§ **ENTRIES SUPPLIED**:
** start **

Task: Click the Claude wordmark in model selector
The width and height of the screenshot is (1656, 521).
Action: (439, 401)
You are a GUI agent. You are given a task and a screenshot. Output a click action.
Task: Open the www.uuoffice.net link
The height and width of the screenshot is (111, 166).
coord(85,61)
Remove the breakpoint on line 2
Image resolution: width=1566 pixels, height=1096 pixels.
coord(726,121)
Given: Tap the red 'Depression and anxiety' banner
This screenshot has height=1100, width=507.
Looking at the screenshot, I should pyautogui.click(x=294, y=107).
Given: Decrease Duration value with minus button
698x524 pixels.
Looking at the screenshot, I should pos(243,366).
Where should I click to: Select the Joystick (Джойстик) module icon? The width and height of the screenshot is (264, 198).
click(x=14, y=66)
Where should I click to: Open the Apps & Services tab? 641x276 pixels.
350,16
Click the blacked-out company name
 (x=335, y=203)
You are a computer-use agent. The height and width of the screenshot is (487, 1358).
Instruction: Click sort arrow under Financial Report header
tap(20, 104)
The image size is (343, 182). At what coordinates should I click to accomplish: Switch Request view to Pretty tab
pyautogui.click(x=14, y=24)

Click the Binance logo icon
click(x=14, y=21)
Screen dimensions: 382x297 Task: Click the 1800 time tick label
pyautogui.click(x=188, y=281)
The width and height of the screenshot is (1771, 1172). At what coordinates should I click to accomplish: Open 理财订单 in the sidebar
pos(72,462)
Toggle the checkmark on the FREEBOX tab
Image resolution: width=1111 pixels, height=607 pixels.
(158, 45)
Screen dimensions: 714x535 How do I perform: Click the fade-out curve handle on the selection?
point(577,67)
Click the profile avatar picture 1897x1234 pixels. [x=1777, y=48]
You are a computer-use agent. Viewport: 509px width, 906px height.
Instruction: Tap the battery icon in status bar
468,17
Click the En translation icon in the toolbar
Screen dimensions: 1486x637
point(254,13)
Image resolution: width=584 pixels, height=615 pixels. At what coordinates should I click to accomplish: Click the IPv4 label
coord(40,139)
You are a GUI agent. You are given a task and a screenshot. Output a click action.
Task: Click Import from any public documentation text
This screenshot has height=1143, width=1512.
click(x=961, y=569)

** end **

§ **EXERCISE DETAILS**: Print all of the records above again, word for word and in the same order, without changing anything.

§ **PROBLEM SOLUTION**:
Task: Click the Claude wordmark in model selector
The width and height of the screenshot is (1656, 521).
Action: (439, 401)
You are a GUI agent. You are given a task and a screenshot. Output a click action.
Task: Open the www.uuoffice.net link
The height and width of the screenshot is (111, 166).
coord(85,61)
Remove the breakpoint on line 2
Image resolution: width=1566 pixels, height=1096 pixels.
coord(726,121)
Given: Tap the red 'Depression and anxiety' banner
This screenshot has height=1100, width=507.
Looking at the screenshot, I should pyautogui.click(x=294, y=107).
Given: Decrease Duration value with minus button
698x524 pixels.
Looking at the screenshot, I should pos(243,366).
Where should I click to: Select the Joystick (Джойстик) module icon? The width and height of the screenshot is (264, 198).
click(x=14, y=66)
Where should I click to: Open the Apps & Services tab? 641x276 pixels.
350,16
Click the blacked-out company name
 (x=335, y=203)
You are a computer-use agent. The height and width of the screenshot is (487, 1358).
Instruction: Click sort arrow under Financial Report header
tap(20, 104)
The image size is (343, 182). At what coordinates should I click to accomplish: Switch Request view to Pretty tab
pyautogui.click(x=14, y=24)

Click the Binance logo icon
click(x=14, y=21)
Screen dimensions: 382x297 Task: Click the 1800 time tick label
pyautogui.click(x=188, y=281)
The width and height of the screenshot is (1771, 1172). At what coordinates should I click to accomplish: Open 理财订单 in the sidebar
pos(72,462)
Toggle the checkmark on the FREEBOX tab
Image resolution: width=1111 pixels, height=607 pixels.
(158, 45)
Screen dimensions: 714x535 How do I perform: Click the fade-out curve handle on the selection?
point(577,67)
Click the profile avatar picture 1897x1234 pixels. [x=1777, y=48]
You are a computer-use agent. Viewport: 509px width, 906px height.
Instruction: Tap the battery icon in status bar
468,17
Click the En translation icon in the toolbar
Screen dimensions: 1486x637
point(254,13)
Image resolution: width=584 pixels, height=615 pixels. At what coordinates should I click to accomplish: Click the IPv4 label
coord(40,139)
You are a GUI agent. You are given a task and a screenshot. Output a click action.
Task: Click Import from any public documentation text
This screenshot has height=1143, width=1512.
click(x=961, y=569)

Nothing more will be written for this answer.